Disebutkan bahwa beras yang tidak dimasak secara benar mengandung logam arsenik yang dapat mengganggu sistem reproduksi tubuh hingga kanker.
Jenis logam ini umumnya berada di bawah tanah atau ladang yang sudah tercemar oleh limbah pabrik.
Ashiru juga menyebutkan bahwa selain cara menyiapkannya, menkonsumsi nasi secara berlebihan juga berbahaya untuk tubuh.
“Saya khawatir pada tingkat di mana komoditas ini sedang dipersiapkan. Kebanyakan orang bahkan tidak menyadari bahwa mereka membahayakan hidup mereka saat mereka kenyang,” katanya.

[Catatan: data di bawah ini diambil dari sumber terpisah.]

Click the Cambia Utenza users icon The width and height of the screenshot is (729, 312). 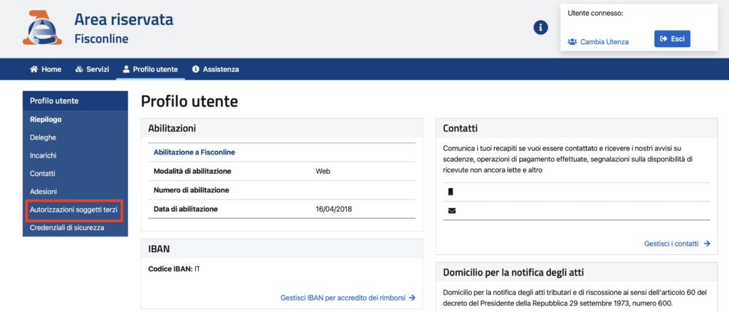pos(572,41)
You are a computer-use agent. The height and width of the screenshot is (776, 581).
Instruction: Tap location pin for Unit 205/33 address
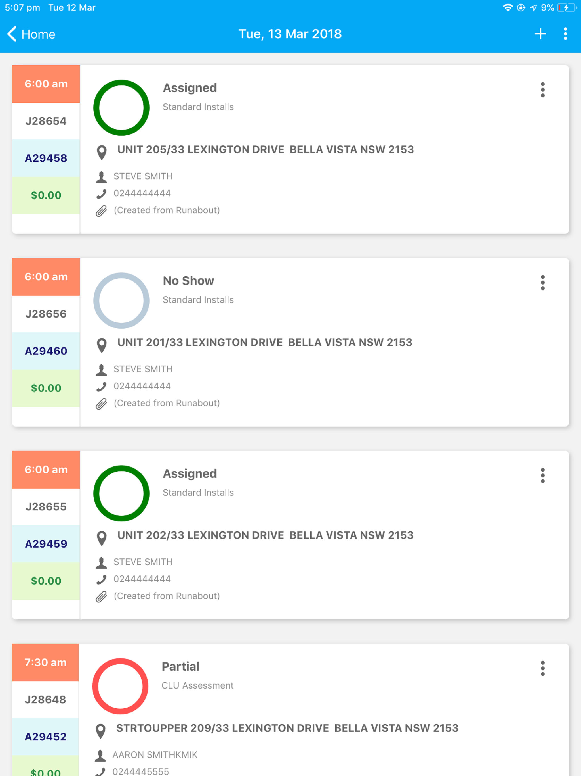coord(102,152)
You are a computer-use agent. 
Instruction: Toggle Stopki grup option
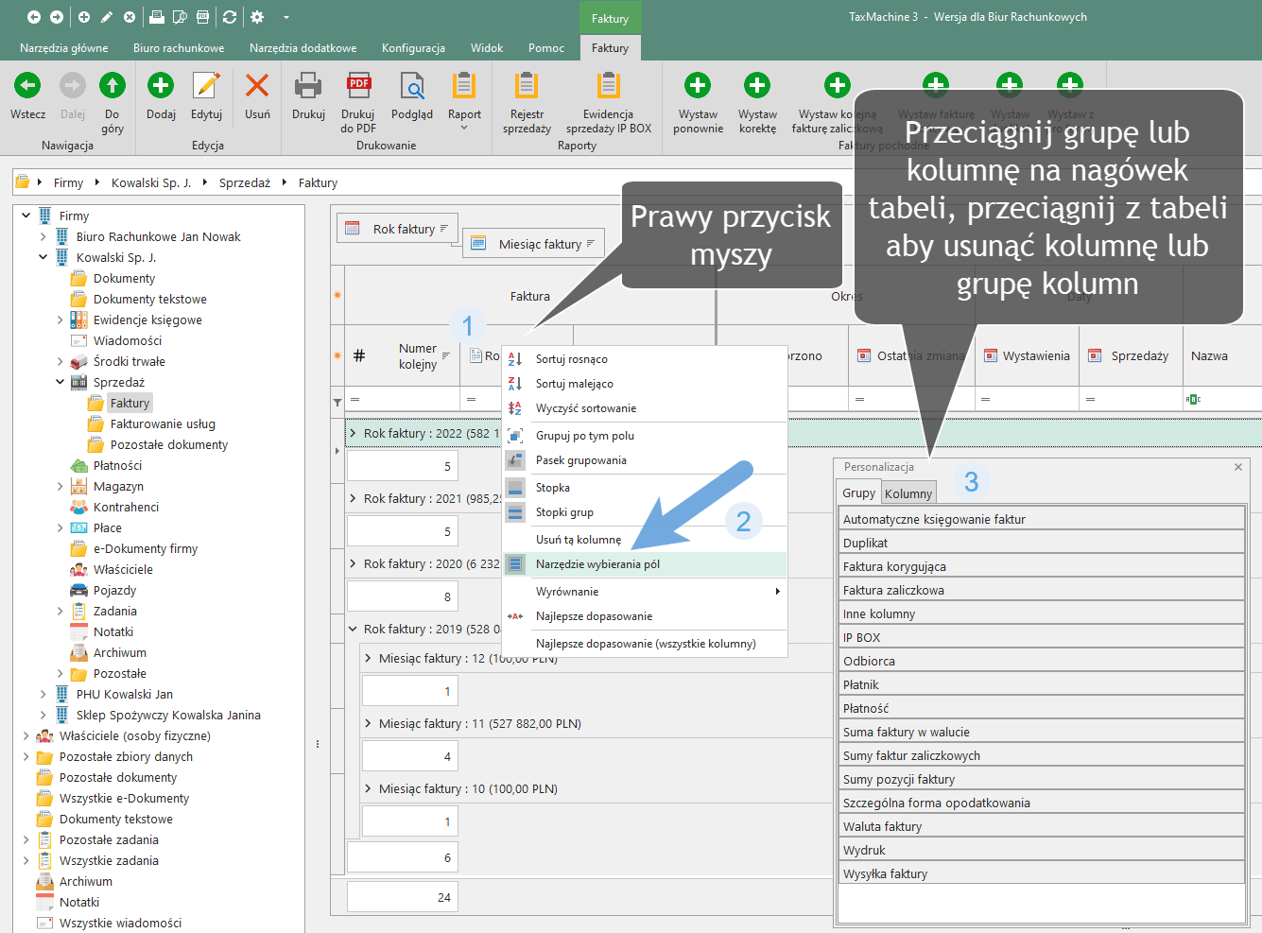(x=564, y=512)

Berdasar data Departemen Pertanian Ameriksa Serikat, satu gelas beras terdapat 242 kalori, 53 gram karbohidrat, dan 4.39 gram protein. Tak hanya itu, kandungan zat lain, seperti zat besi, fosfor, kalium, tiamin, dan folat, ada di dalamnya.
Terlalu banyak makan nasi di setiap waktu pun berakibat pada kenaikan berat badan. Sebab, terjadi penumpukan karbohidrat dalam tubuh.
Parahnya, jika sudah di tahap kritis, nasi mampu meningkatkan kadar gula dan bisa menimbulkan gejala diabetes.
Maka dari itu sobat metro harus bisa menjaga pola makan terutama nasi, tubuh kita membutuhkan element lain untuk menunjangnya seperti vitamin C yang tidak bisa diberikan nasi.